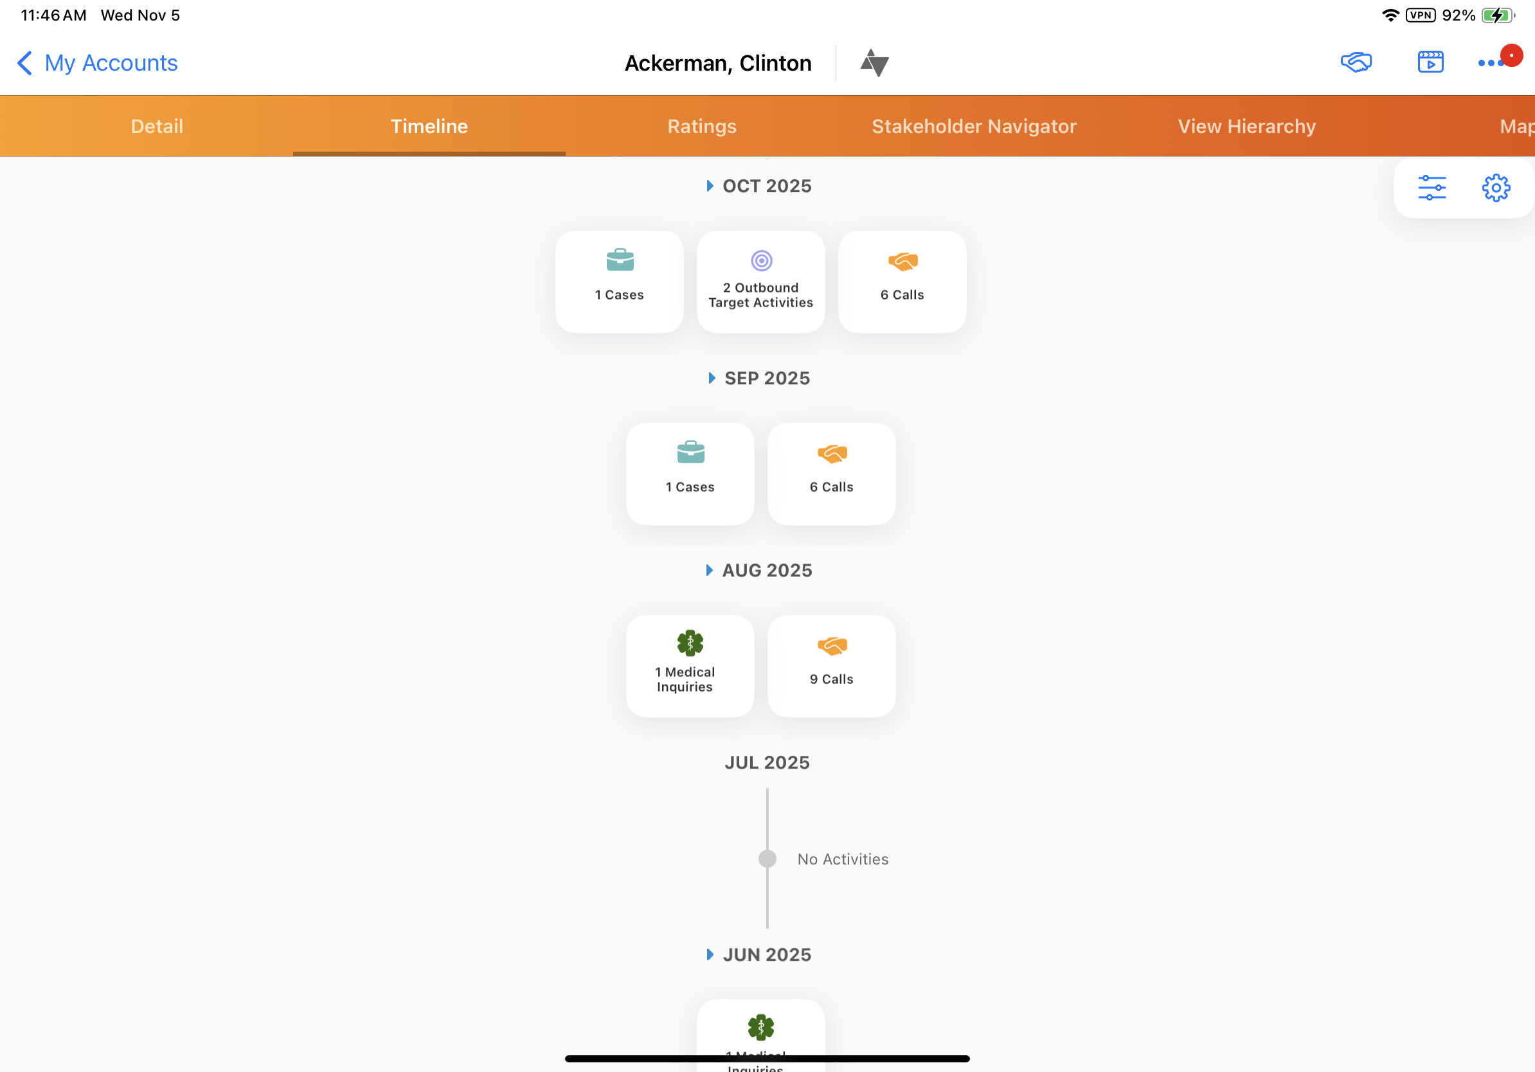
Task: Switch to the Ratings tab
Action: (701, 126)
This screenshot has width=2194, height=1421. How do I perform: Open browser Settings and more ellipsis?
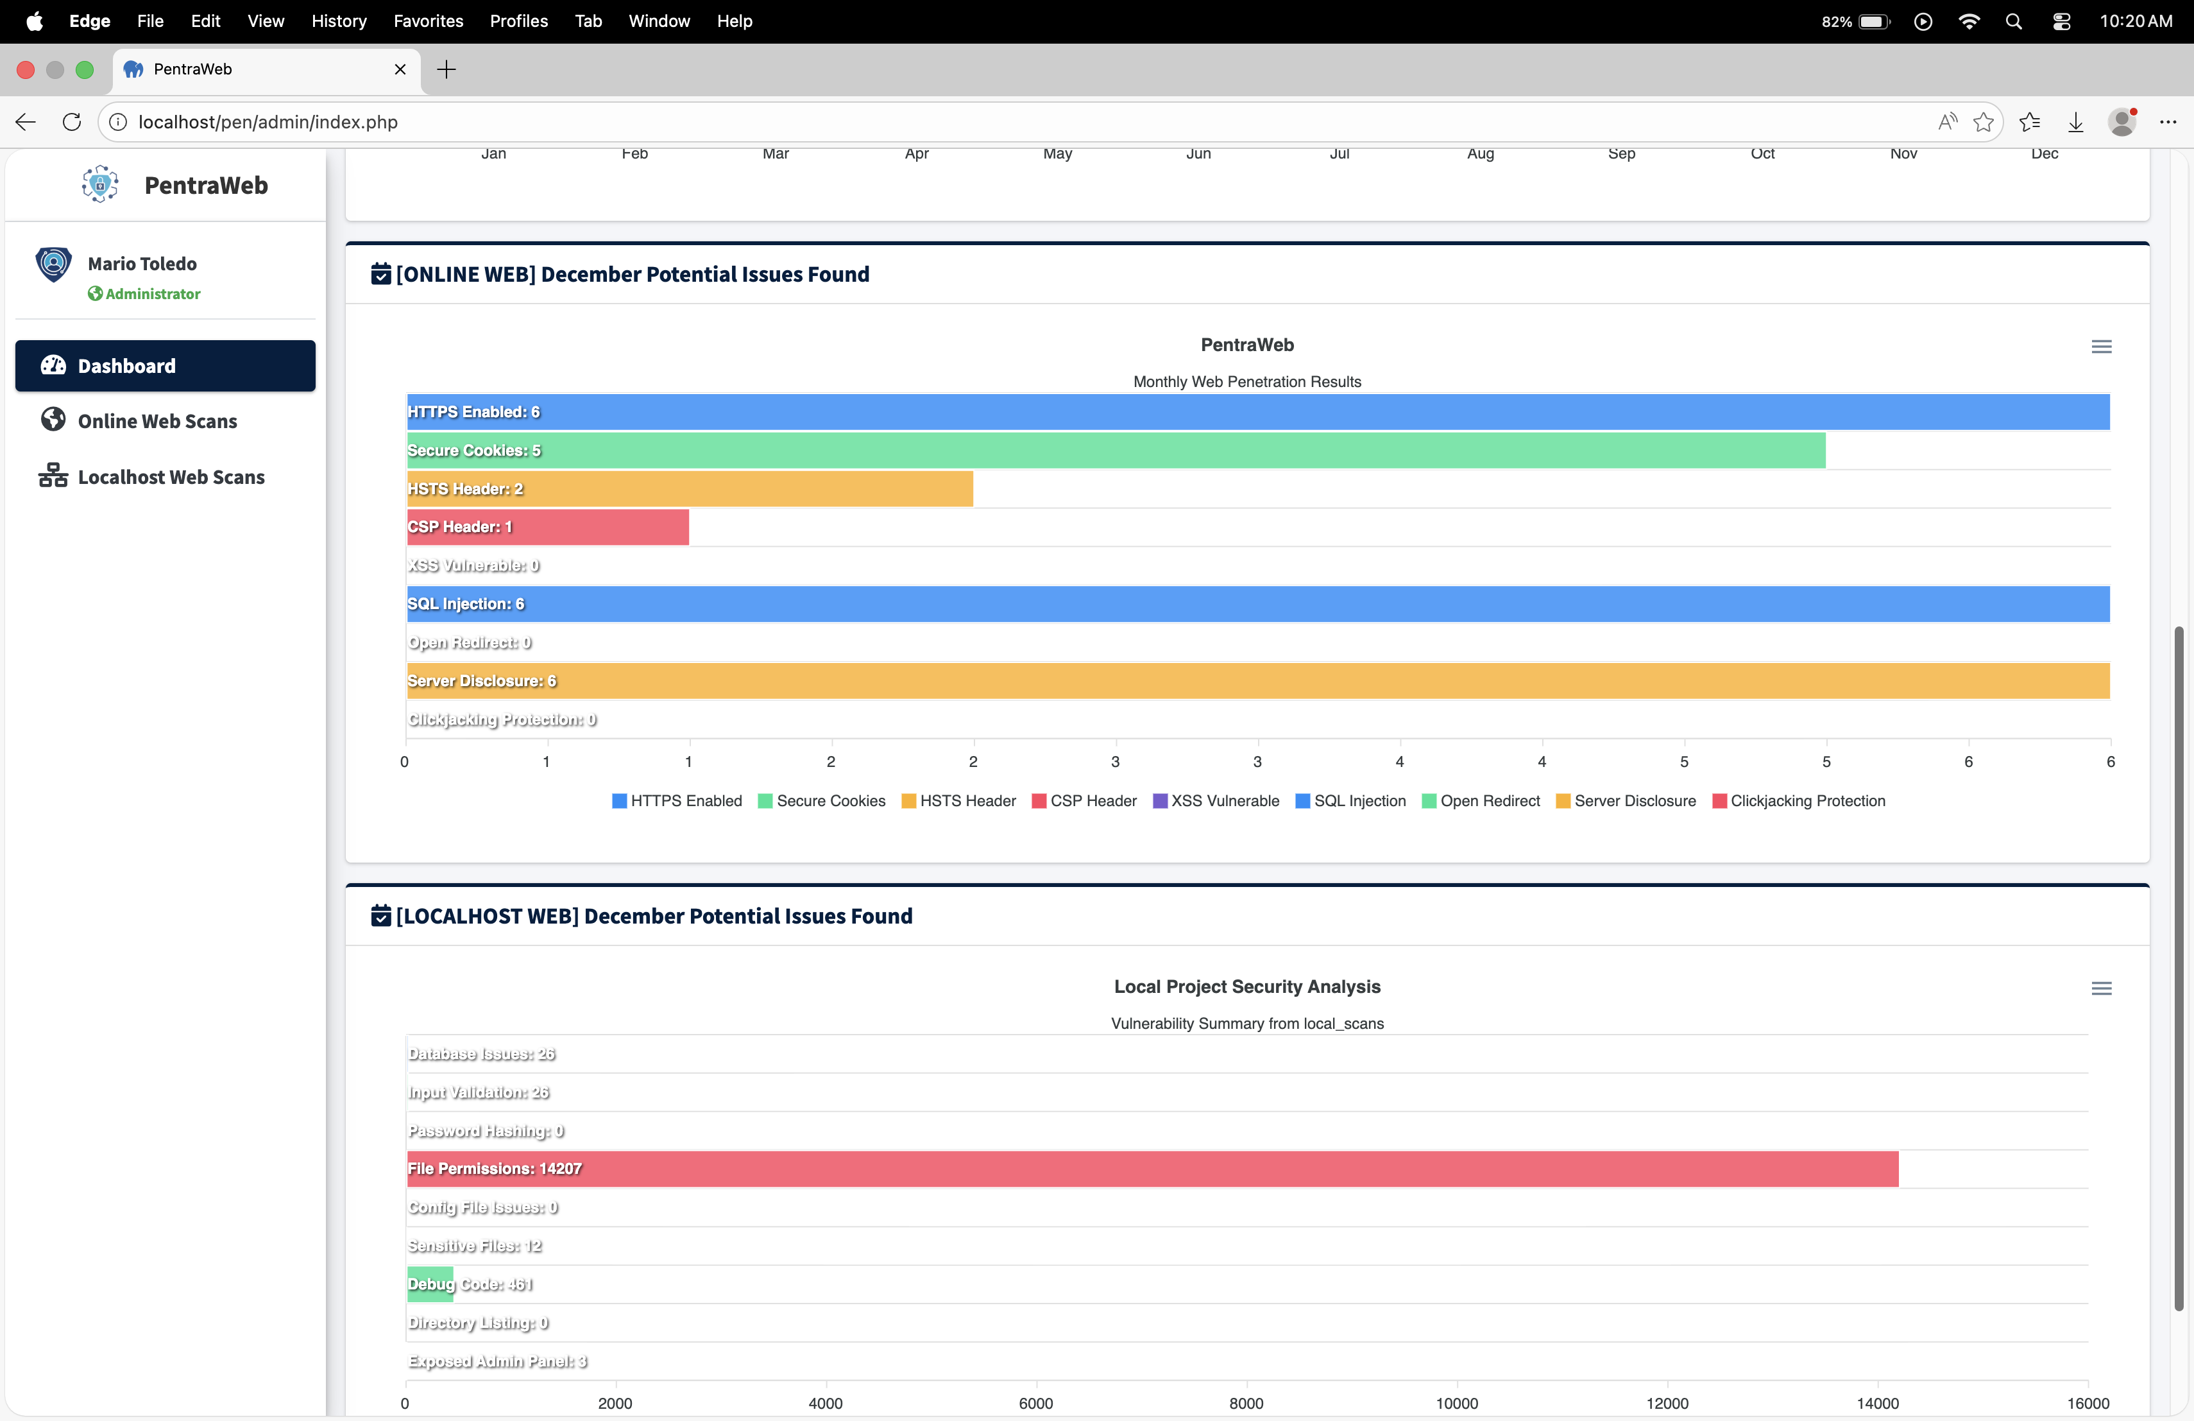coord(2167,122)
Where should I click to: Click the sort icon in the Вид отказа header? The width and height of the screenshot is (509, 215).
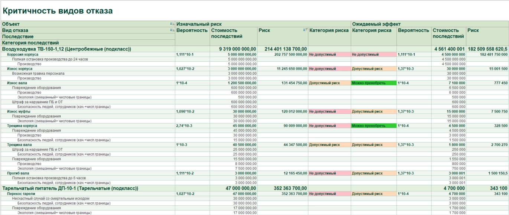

**WRITTEN INSTRUCTION:**
Express each line of the material above as one string in a JSON list, omitting blank lines and leaving out the pictures.

**TASK OUTPUT:**
[
  "Task: Switch to the Ratings tab",
  "Action: (701, 126)",
  "This screenshot has width=2194, height=1421. How do I perform: Open browser Settings and more ellipsis?",
  "coord(2167,122)",
  "Where should I click to: Click the sort icon in the Вид отказа header? The width and height of the screenshot is (509, 215)."
]